▶ _Task directions_: Please give the lines below again exactly as they stand, from the one that contains "Viewport: 930px width, 383px height." up to and including the one that contains "Task: Click the pink Аннулиров. legend dot", leaving all pictures out.

▶ _Given records_:
════

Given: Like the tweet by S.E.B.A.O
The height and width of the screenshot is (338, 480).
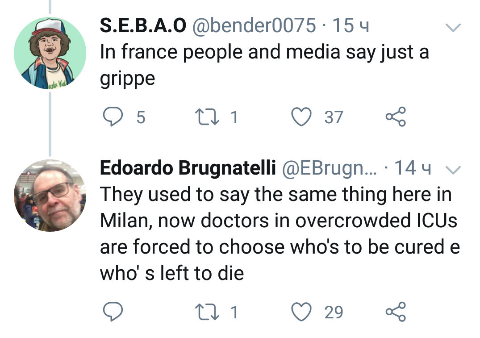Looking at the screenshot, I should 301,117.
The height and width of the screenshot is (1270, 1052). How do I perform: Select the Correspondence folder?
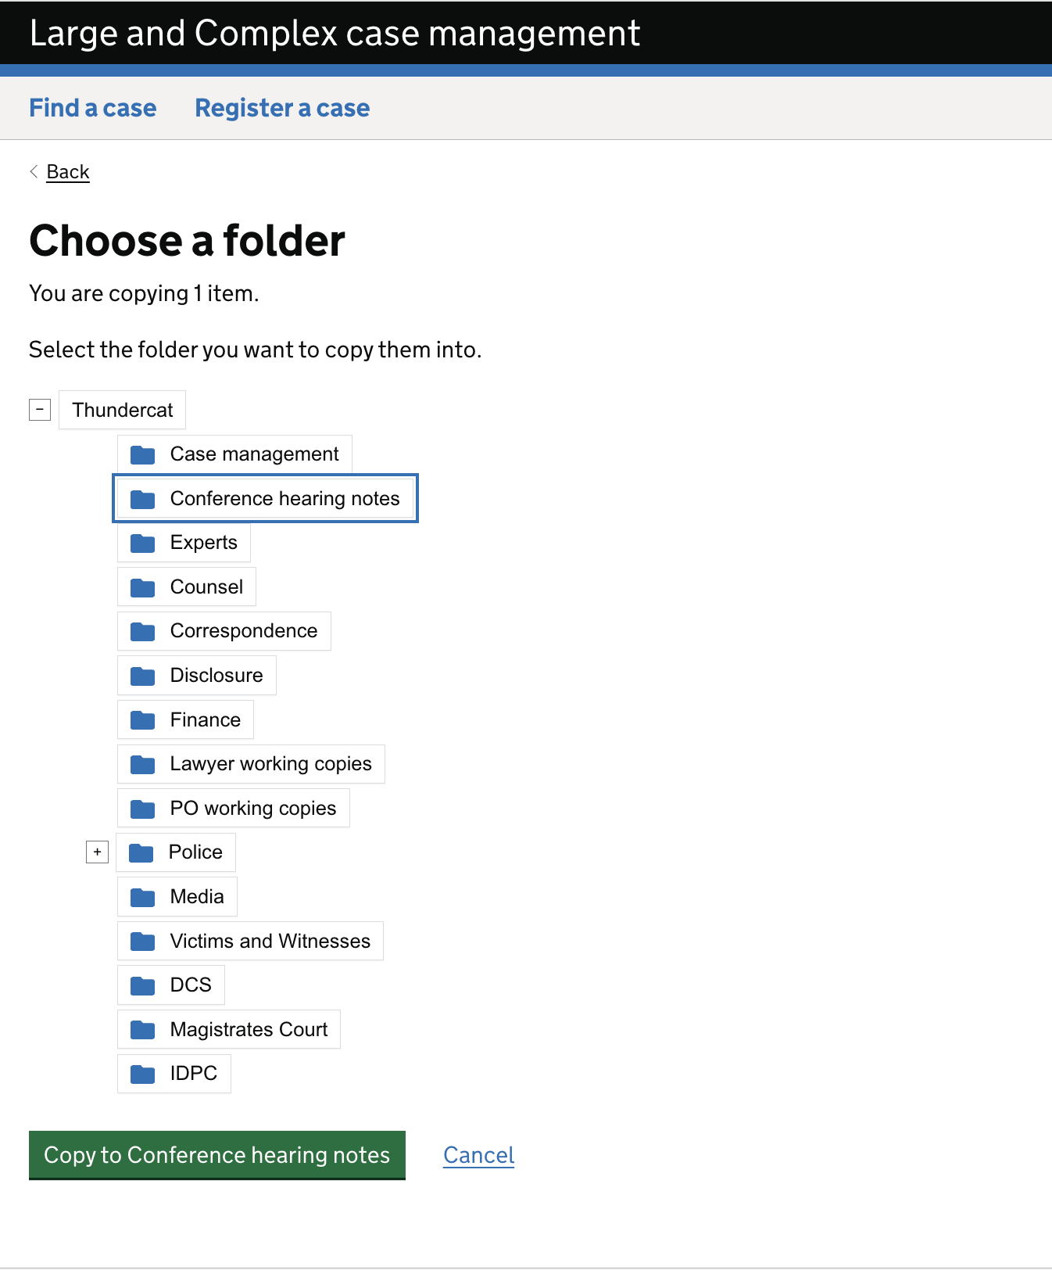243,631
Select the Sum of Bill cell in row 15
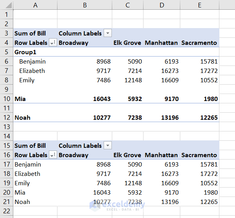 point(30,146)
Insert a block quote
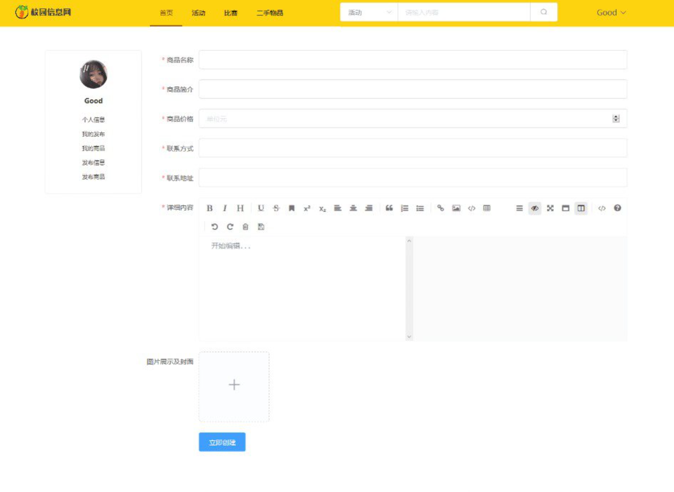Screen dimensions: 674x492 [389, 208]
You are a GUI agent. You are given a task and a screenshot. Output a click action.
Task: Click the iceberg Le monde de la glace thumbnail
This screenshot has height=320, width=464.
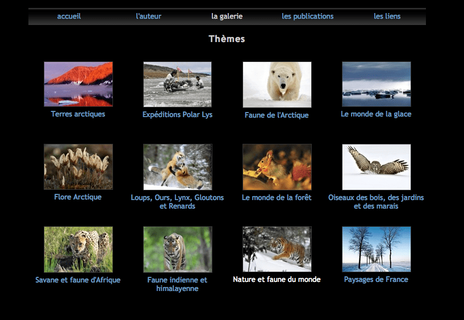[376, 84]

════

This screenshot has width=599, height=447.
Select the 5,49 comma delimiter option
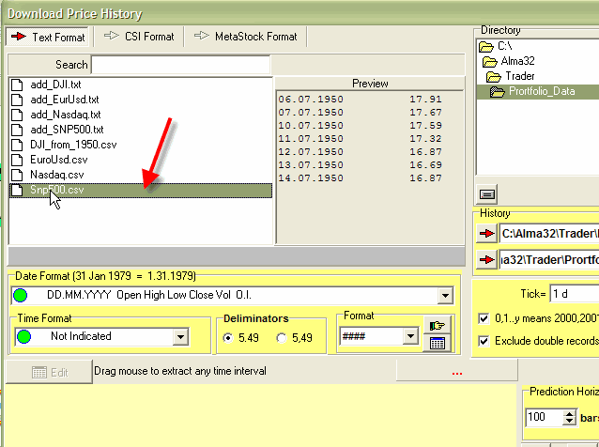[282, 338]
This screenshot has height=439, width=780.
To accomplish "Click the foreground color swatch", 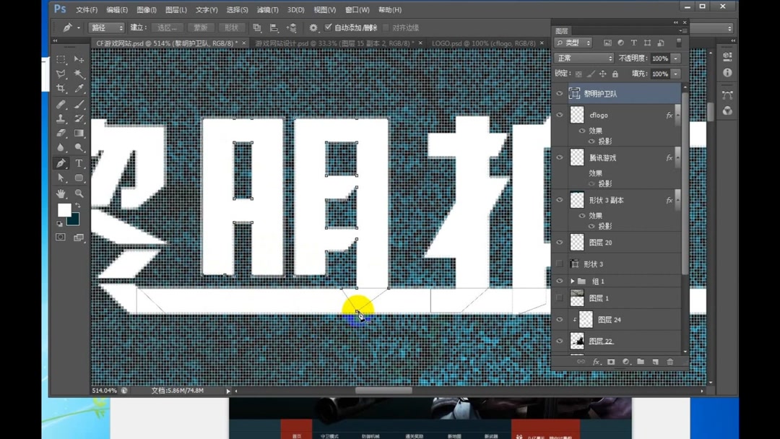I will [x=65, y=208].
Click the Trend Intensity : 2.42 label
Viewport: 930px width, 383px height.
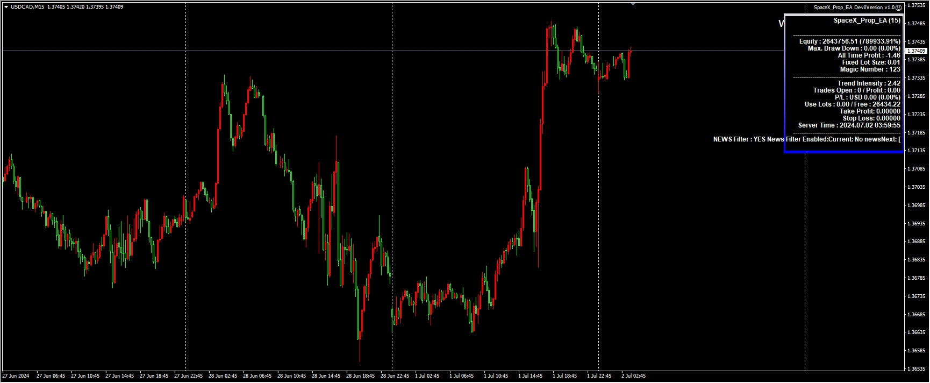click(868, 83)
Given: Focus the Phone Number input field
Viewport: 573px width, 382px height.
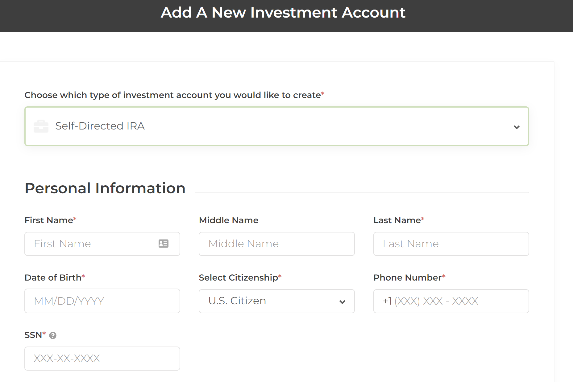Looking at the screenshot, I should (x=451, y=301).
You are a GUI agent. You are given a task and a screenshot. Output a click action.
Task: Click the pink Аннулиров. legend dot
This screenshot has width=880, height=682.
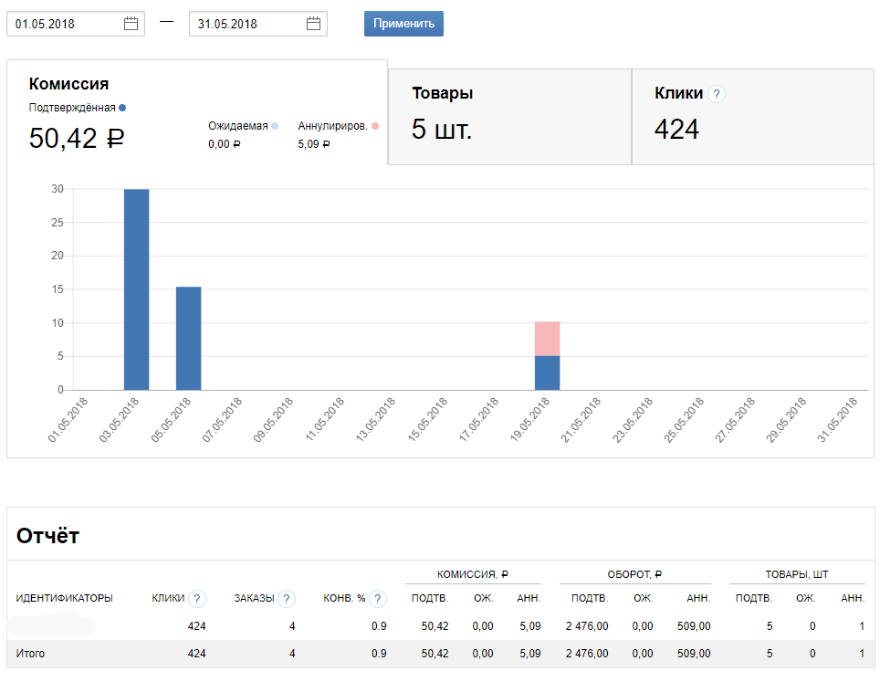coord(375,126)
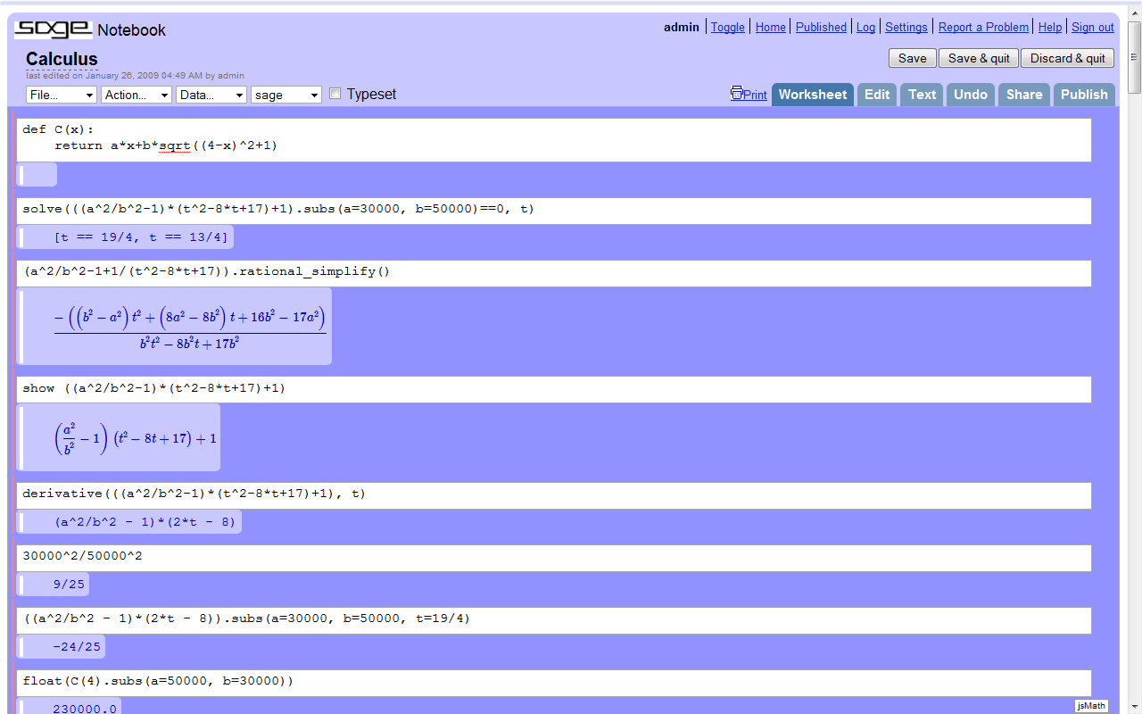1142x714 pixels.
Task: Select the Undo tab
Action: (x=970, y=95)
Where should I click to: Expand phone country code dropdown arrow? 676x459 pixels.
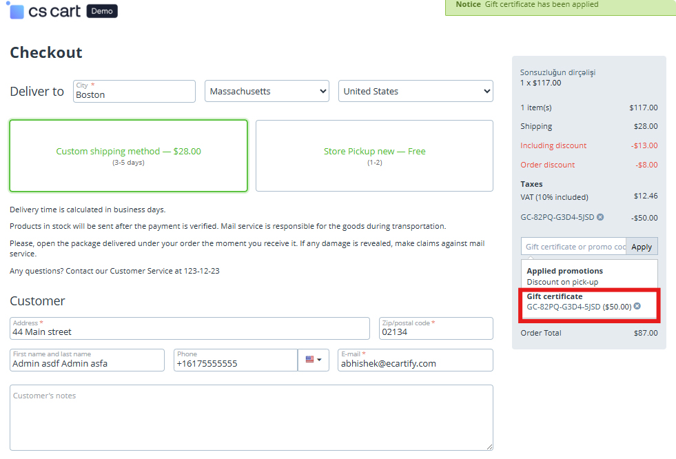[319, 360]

════

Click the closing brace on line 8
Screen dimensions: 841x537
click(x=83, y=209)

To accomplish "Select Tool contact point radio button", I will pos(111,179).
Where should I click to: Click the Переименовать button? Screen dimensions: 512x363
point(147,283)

════

▶ _Completed task_:
Viewport: 930px width, 383px height.
click(868, 83)
Given: Focus the Phone Number input field
Viewport: 573px width, 382px height.
Looking at the screenshot, I should (x=451, y=301).
You are a GUI agent. You are given a task and a screenshot. Output a click action.
Task: Click the pink Аннулиров. legend dot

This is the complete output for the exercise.